TBI’s may also be categorized as diffuse or focal. Diffuse injuries involve harm to several microscopic locations of the brain. Diffuse injuries cause harm to the axons, or the connections that allow nerve cells to communicate with one another.
Focal injuries are restricted to a certain place of the brain. These injuries cause localized damage that can often be diagnosed by x-rays or CT scans.
Diffuse Injuries
Diffuse Axonal Injury (DAI)-This particular type of injury causes shearing (ripping) of large nerve fibers and elongating of blood vessels in several locations of the brain. This kind of injury may well cause hemorrhage (bleeding) along with a buildup of harmful substances in the brain in the days following the injury. Frontal and temporal lobes are very prone to this sort of injury.
The affected person may well experience visual loss or weakness on one side of the body if small neural centers are impacted. They may also experience disorganization, loss of memory, and incapacity to focus on certain tasks.

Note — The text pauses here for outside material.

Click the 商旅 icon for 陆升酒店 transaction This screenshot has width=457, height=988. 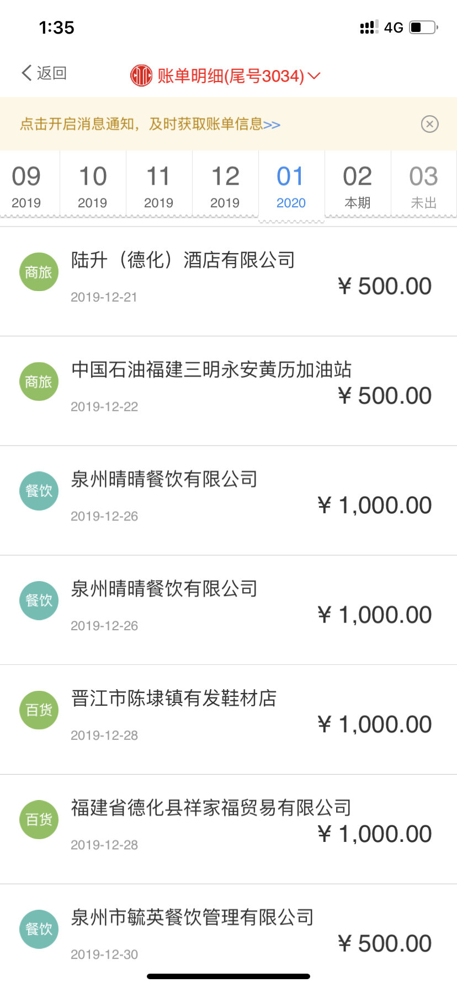tap(39, 272)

Hypoxic-Ischemic Injury (HII)-This form of injury causes inflammation in the brain, which often restricts the flow of blood, oxygen, and glucose, and other nutrients.
Individuals with diffuse injuries generally have a poorer prognosis and generally experience some loss of memory as well as decreased cognitive function.
Focal Injuries
Contusions-A contusion is the medical term for bruising. Contusions may cause swelling, bleeding, and damage of brain tissue. Contusions normally take place in the frontal and temporal lobes, which store the memory and behavior centers of the brain.
Contusions might also occur in the parietal and occipital lobes of the brain, although these injuries happen much less commonly. Indicators that a person which has a contusion on the brain may encounter are abnormal sensations, alterations in behavior, loss of part or all of the vision, loss of balance, weakness, and forgetfulness.
Contusions get smaller as inflammation subsides, but may leave residual scar tissue. This might leave the person with sustained neurological damage.
Hemorrhage-Intracranial (within the brain) hemorrhage occurs whenever blood escapes from a weakened vessel into brain tissue. How big the a hemorrhage might vary from tiny to large. Warning signs that the patient will experience with a hemorrhage depend on the size and placement of the damage. Hemorrhage may happen in minutes, or may not develop for hours or days.
Infarction-Infarction is the term used for stroke. Infarctions that develop resulting from traumatic brain injuries happen whenever an artery to the brain is squeezed by the inflammation of surrounding tissues. This keeps the flow of blood and oxygen to the brain cells.
The majority of strokes which take place on account of traumatic brain injuries have an effect on the occipital and temporal lobes and cause vision loss or speech and language troubles.
Hematoma-Hematomas involve bleeding on the outside of the brain.
Subdural hematomas- slow bleeding outside the brain. They are due to damage to a blood vessel carrying deoxygenated blood. They may build up little by little. Should they become large enough, they can exert force on the brain, creating the need for surgery to drain the accumulated blood and reduce the pressure.
Epidural hematoma- occurs outside the brain. They are the consequence of leaky artery. A large epidural hematoma can cause pressure to build up quickly because arteries carry blood under pressure. An EDH requires immediate surgery to alleviate pressure and prevent death or everlasting neurological damage.
Subarachnoid Hematoma-This sort of injury involves a small amount of blood loss spread over the surface of the brain. This small amount of bleeding may have little significance and will likely cause no damage.